Underneath the hood, ST_GraphAnalysis uses a modified version of Dijkstra's algorithm (for weighted graphs) or Breadth First Search (BFS) (for unweighted graphs--generally much faster!) to calculate, for a given node, this shortest distance to every other node, as well as the number of shortest paths to every other node. Betweenness (and closeness) centrality indices are calculated using Brande's algorithm (A faster algorithm for betweenness centrality, 2001). This algorithm evaluates in O( nm ) time for unweighted graphs and O( nm+n^2 log n ) time for weighted graphs, where n is the number of nodes and m is the number of edges.

Weighted vs. unweighted

The user may consider the graph to be unweighted (equivalently, all edge weights are equal to 1) or weighted. If the graph is weighted, the user must specify the weights (e.g., distance, cost, etc.).

Orientation

The user is asked to specify the orientation of the graph by a given integer:

  • 1 Directed
  • 2 Reversed (directed with all edge orientations reversed)
  • 3 Bidirectional (equivalently: undirected)
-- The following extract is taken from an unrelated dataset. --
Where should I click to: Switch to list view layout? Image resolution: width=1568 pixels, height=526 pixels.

Estimated computation times

The following are estimated computation times on the road networks of the given geographical regions computed on a 64-bit Dell Latitude E6500 running Arch Linux.

First letter:

  • W = Weighted
  • U = Unweighted

Second letter:

  • D = Directed
  • U = Undirected
Graph Nodes Edges UU WU UD WD
Nantes 17 611 23 482 20m 20m 19m30s 19m30s

This example

We will do graph analysis on an input table named routes. The input table must contain a column the_geom of one-dimensional geometries (such as MULTILINESTRINGs). For illustration purposes, in this guide we will consider the graph to be bidirectional.